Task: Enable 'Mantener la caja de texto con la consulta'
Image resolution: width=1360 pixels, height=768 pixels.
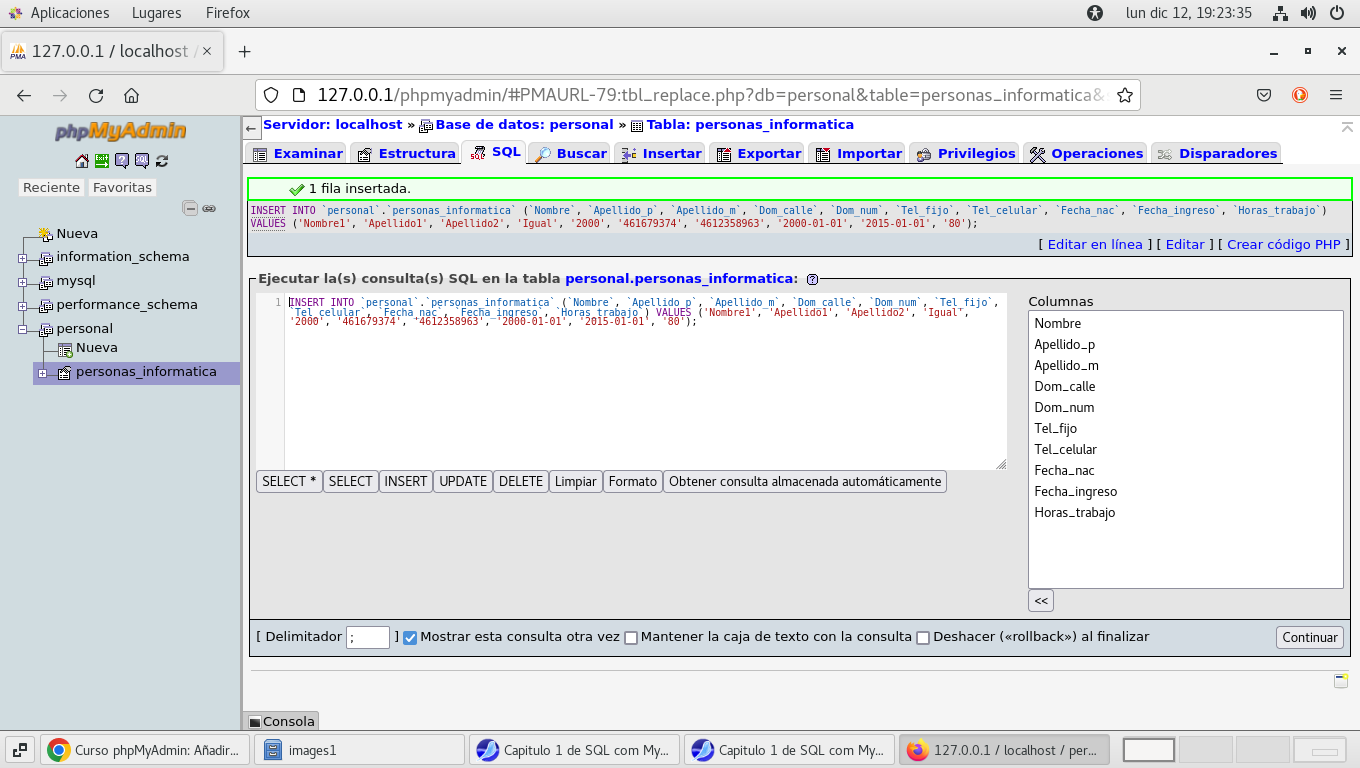Action: click(631, 638)
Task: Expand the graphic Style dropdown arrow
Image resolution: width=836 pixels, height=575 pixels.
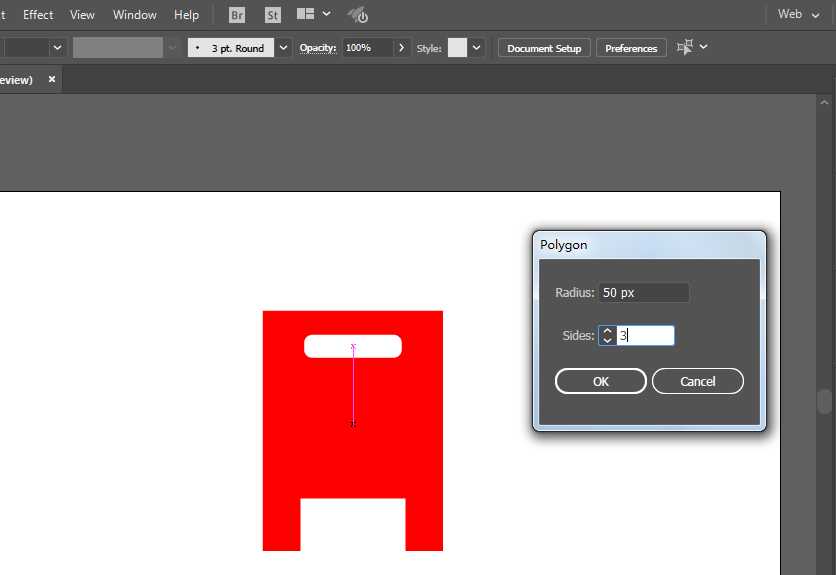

━━━━━━━━

> _Task statement_: Please count the lines in the items above that contain the word "resolution", and give only that number.

> _Full output_: 2